Scientific classification
- Kingdom: Animalia
- Phylum: Chordata
- Class: Reptilia
- Order: Squamata
- Suborder: Gekkota
- Family: Diplodactylidae
- Genus: Amalosia
- Species: A. rhombifer
- Binomial name: Amalosia rhombifer (J.E. Gray, 1845)
- Synonyms: Oedura rhombifer J.E. Gray, 1845; Oedura lesueurii rhombifer — Cogger, 1957; Amalosia rhombifer — Wells & Wellington, 1984; Oedura rhombifer — Kluge, 1993; Amalosia rhombifer — Oliver et al., 2012;

= Amalosia rhombifer =

- Genus: Amalosia
- Species: rhombifer
- Authority: (J.E. Gray, 1845)
- Conservation status: LC
- Synonyms: Oedura rhombifer , J.E. Gray, 1845, Oedura lesueurii rhombifer , — Cogger, 1957, Amalosia rhombifer , — Wells & Wellington, 1984, Oedura rhombifer , — Kluge, 1993, Amalosia rhombifer , — Oliver et al., 2012

Species of lizard

Amalosia rhombifer, also known commonly as the zigzag velvet gecko and the zig-zag gecko, is a species of lizard in the family Diplodactylidae.
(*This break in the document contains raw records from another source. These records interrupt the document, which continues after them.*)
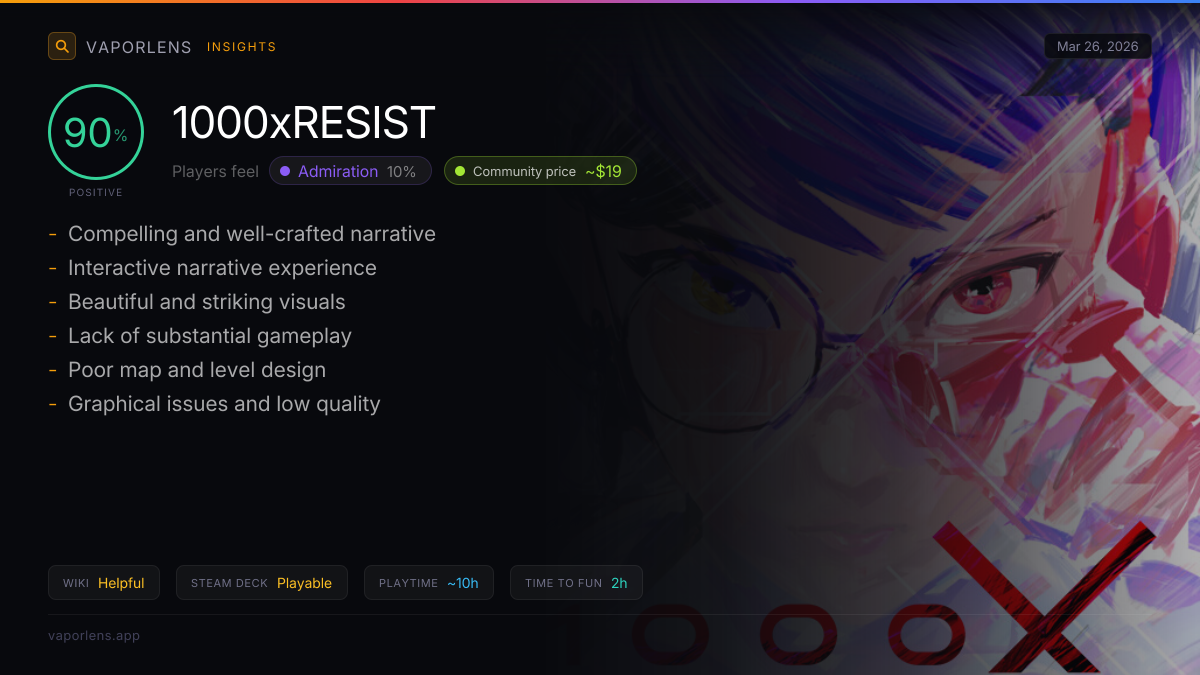The height and width of the screenshot is (675, 1200).
Task: Select the Playtime ~10h chip
Action: 429,583
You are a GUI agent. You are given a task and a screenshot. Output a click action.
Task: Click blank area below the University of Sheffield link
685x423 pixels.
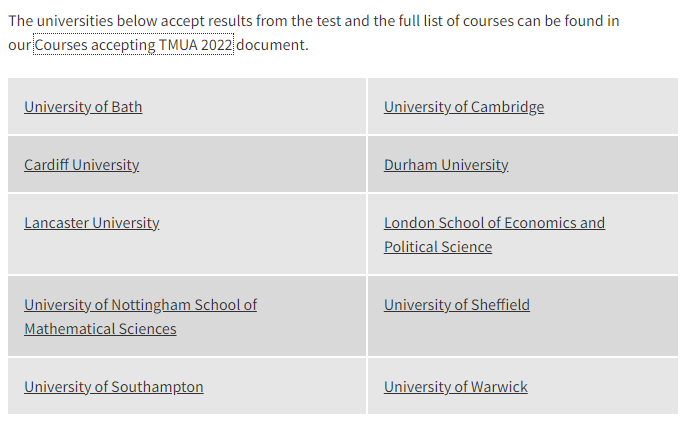(x=522, y=334)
The species is endemic to Australia.

==Description==
The zigzag velvet gecko can reach a total length (including tail) of 16 cm. It is light brown on the back, darker brown on the sides, and white or off-white below. The limbs can be speckled, pale brown, or dark brown. The coloring makes it appear to have a zigzag edge on the sides, and tail.

==Geographic distribution==
A. rhombifer is found in northern Australia, in the Kimberley region, in Western Australia, and up to northern Queensland. Some species have been reported in the Alice Springs region.

==Habitat==
The zigzag gecko prefers wooded habitats, and has been found under the bark of deteriorating trees, but has also been recorded in areas with rubbish or buildings.

==Behavior==
A. rhombifer is usually arboreal, but sometimes seeks shelter beneath ground litter.

==Reproduction==
A. rhombifer is oviparous.

==Threats==
The zigzag velvet gecko is a rare species. Until 2002, no recent records existed. In 2002, one specimen was found near Warialda, New South Wales, another in Bebo State Forest, and third specimen discovered in Arakoola Nature Reserve, south of Bebo.

The species is severely endangered, due to habitat loss from logging, and bush fires, predators such as foxes, and feral cats, and the nature of the isolation of the gecko's population, resulting in a lack of genetic variability. The New South Wales National Parks and Wildlife Service report that the species is likely to become extinct, without intervention.